▸ Your instructions
Everything from the line with "The image size" to the end of the entries should be set down exactly, except the pictures.

▸ Entries shown
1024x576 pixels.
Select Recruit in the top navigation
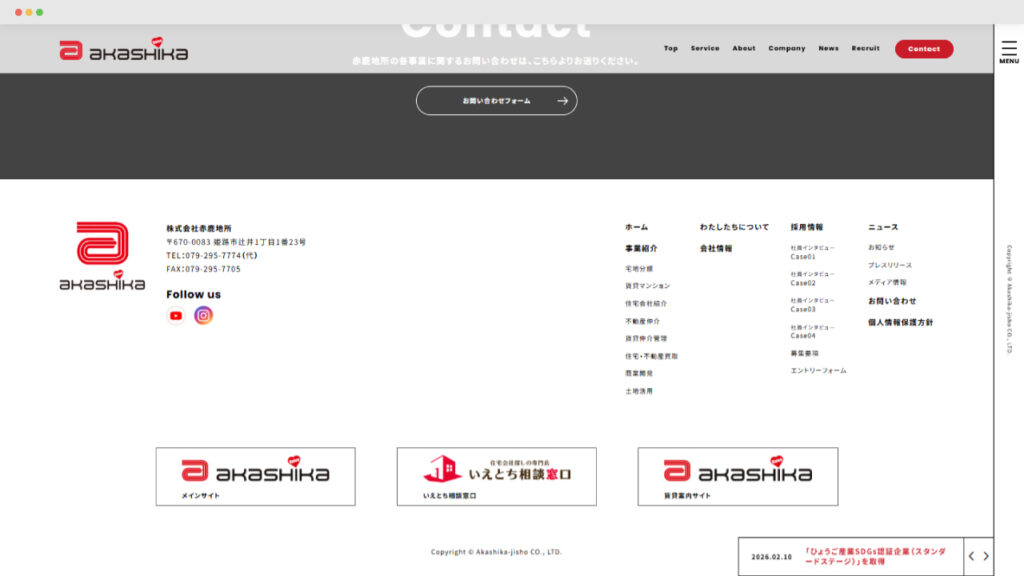[x=865, y=49]

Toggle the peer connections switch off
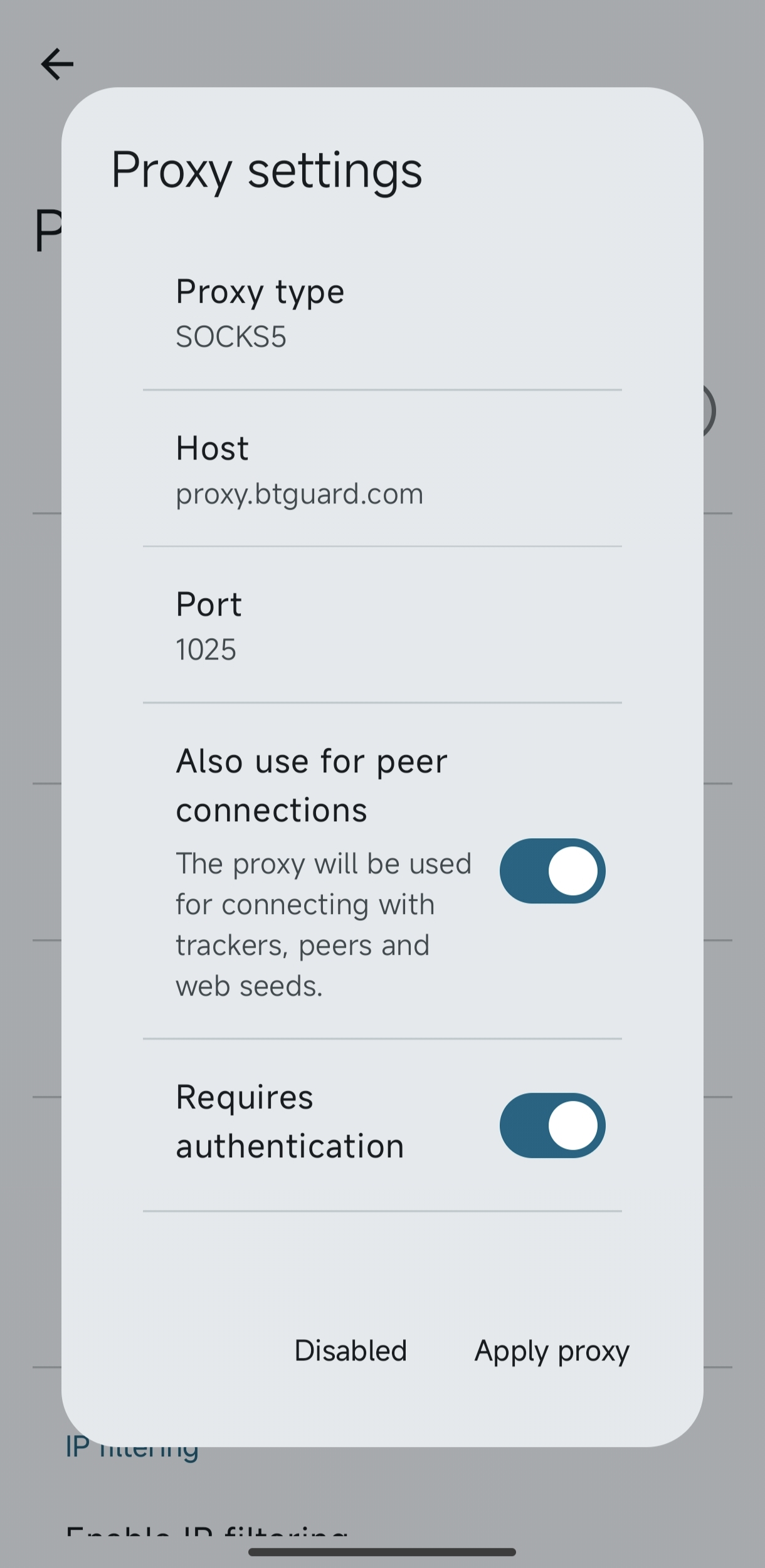click(552, 871)
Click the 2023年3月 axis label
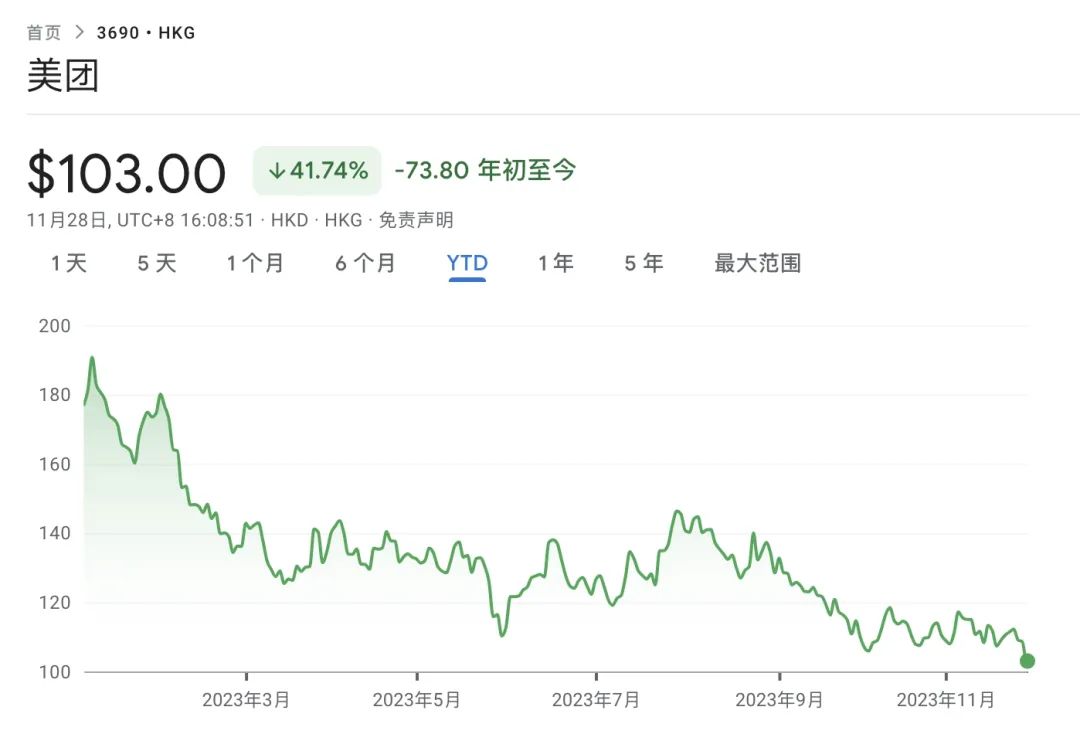1080x734 pixels. (246, 700)
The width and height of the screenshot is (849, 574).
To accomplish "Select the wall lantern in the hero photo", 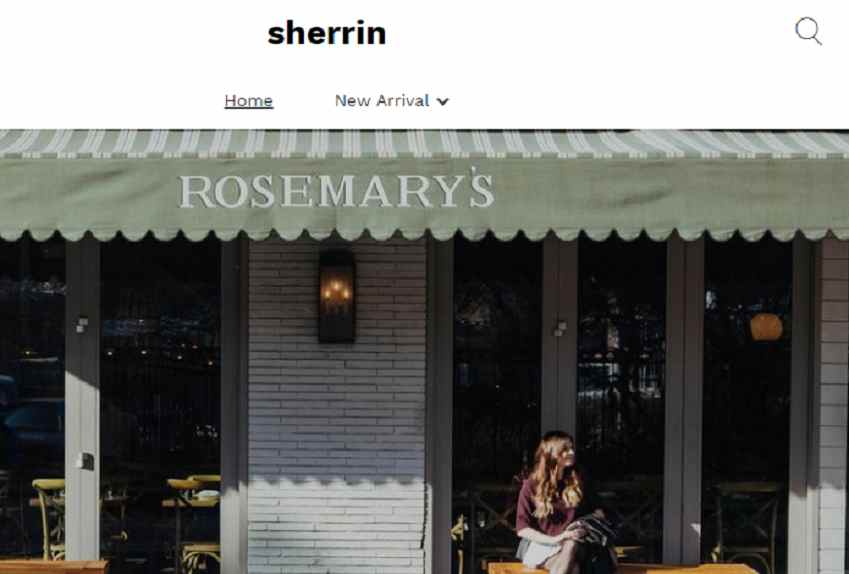I will tap(336, 295).
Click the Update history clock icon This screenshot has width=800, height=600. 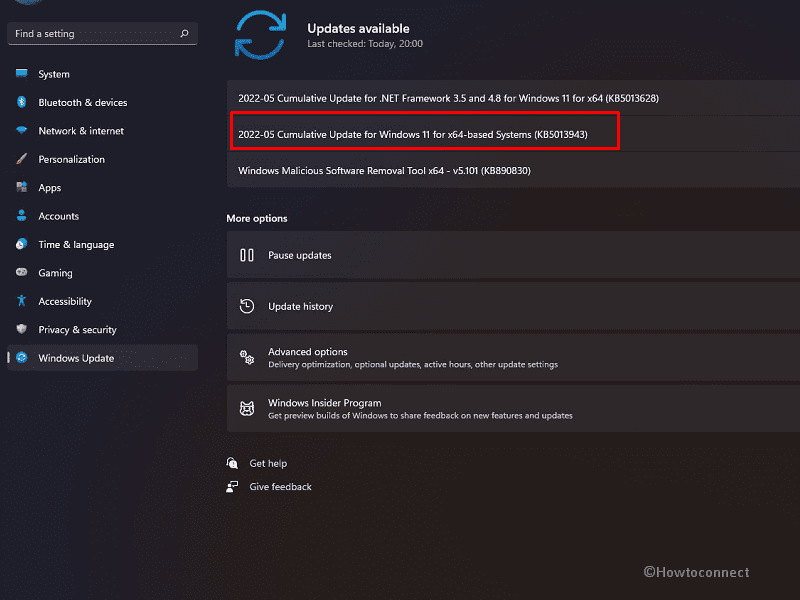pos(246,306)
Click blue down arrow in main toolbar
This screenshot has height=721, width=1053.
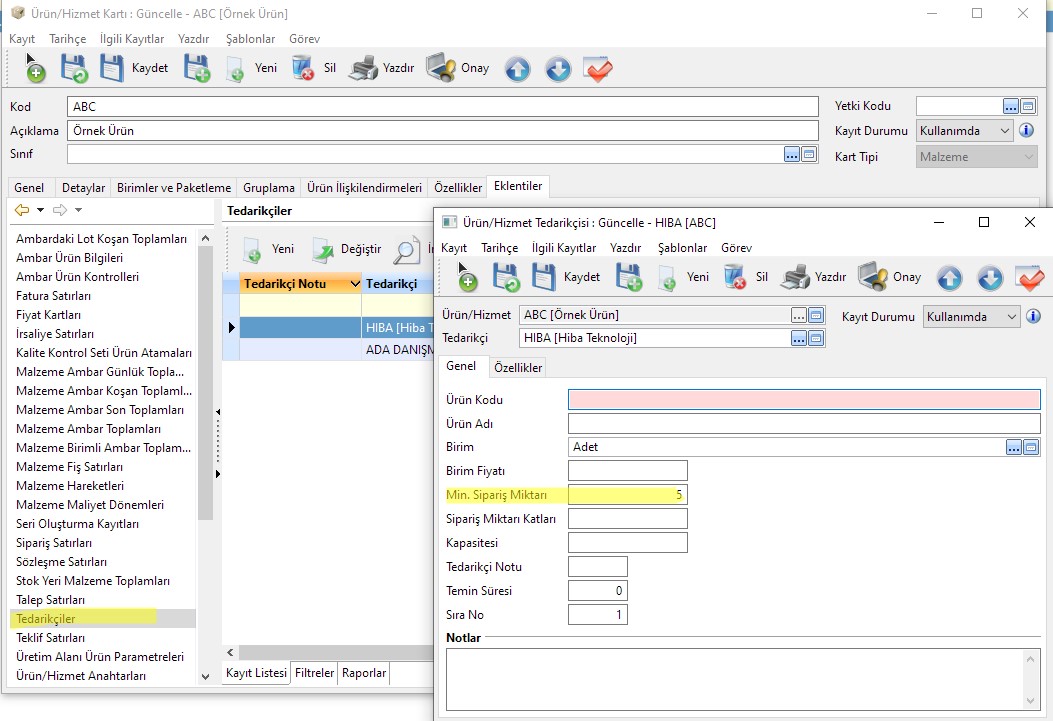pyautogui.click(x=557, y=68)
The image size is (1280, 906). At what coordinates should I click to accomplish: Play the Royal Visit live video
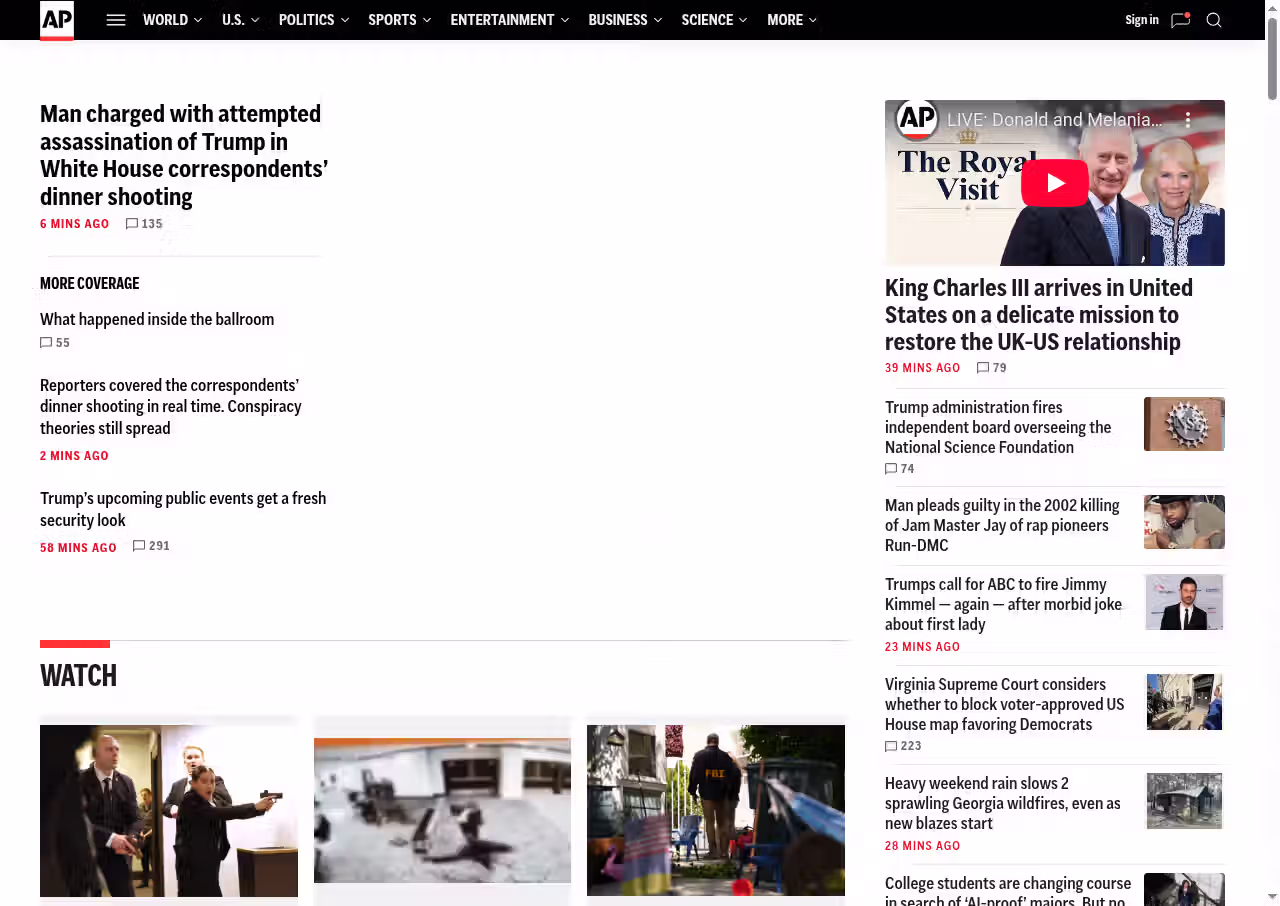coord(1054,183)
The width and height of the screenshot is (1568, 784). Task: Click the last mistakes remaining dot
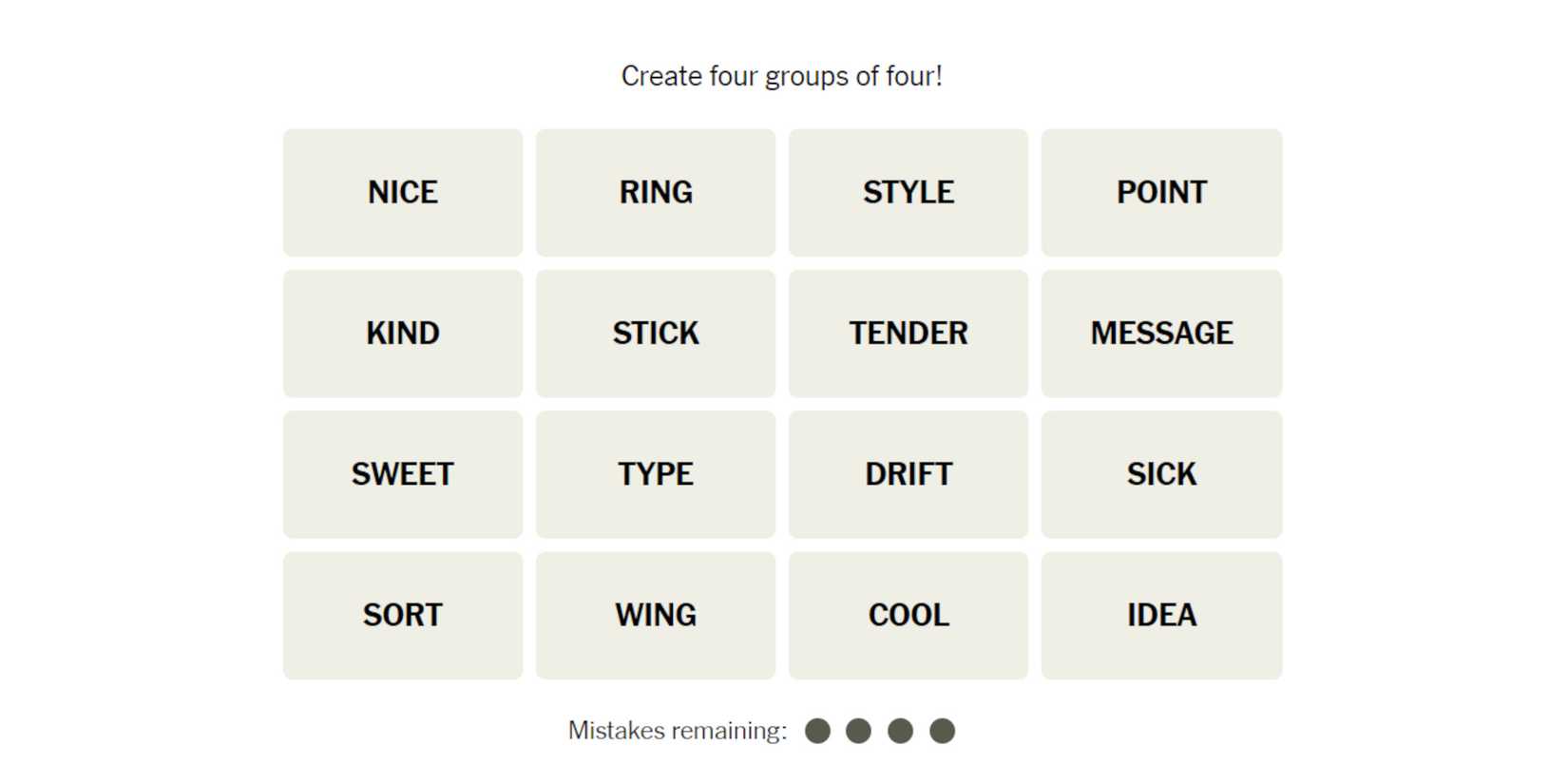coord(942,731)
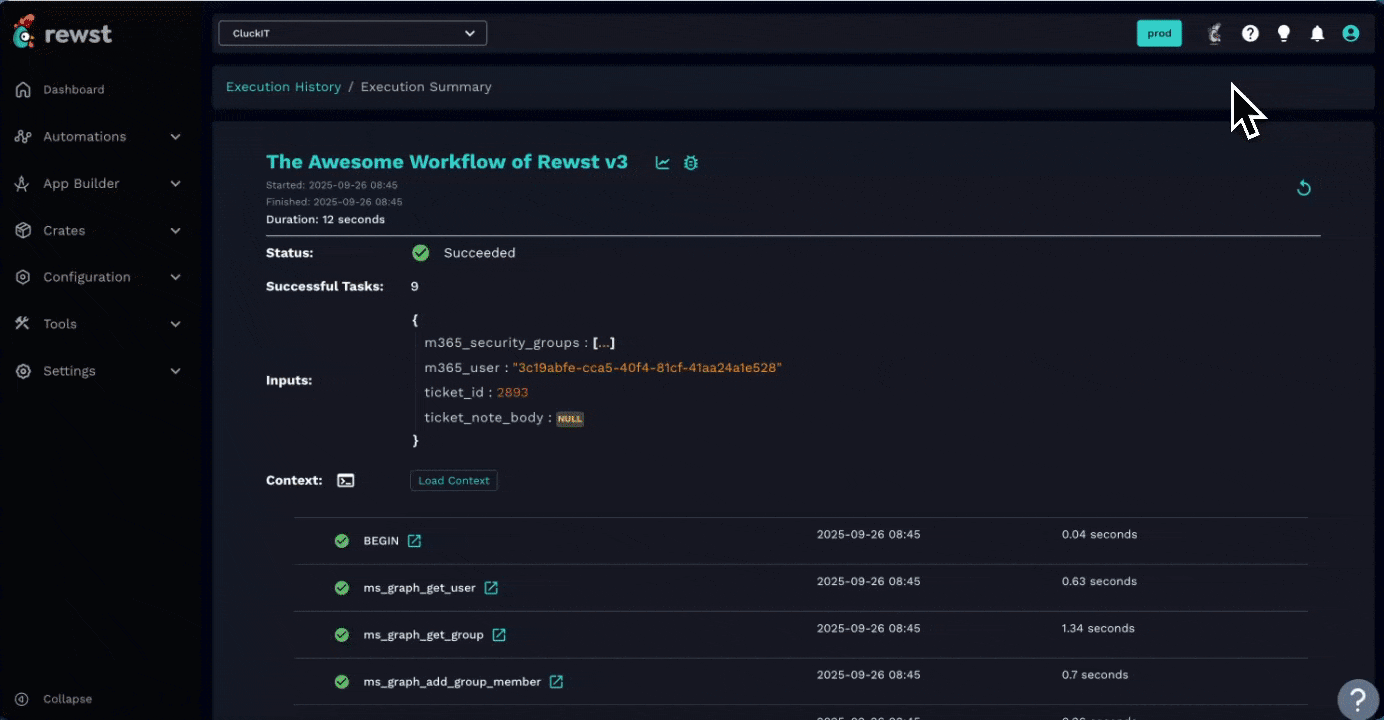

▸ Solution
The image size is (1280, 906). At what coordinates should I click to accomplish: Play the Royal Visit live video
coord(1054,183)
The width and height of the screenshot is (1568, 784). Task: Click the last mistakes remaining dot
coord(942,731)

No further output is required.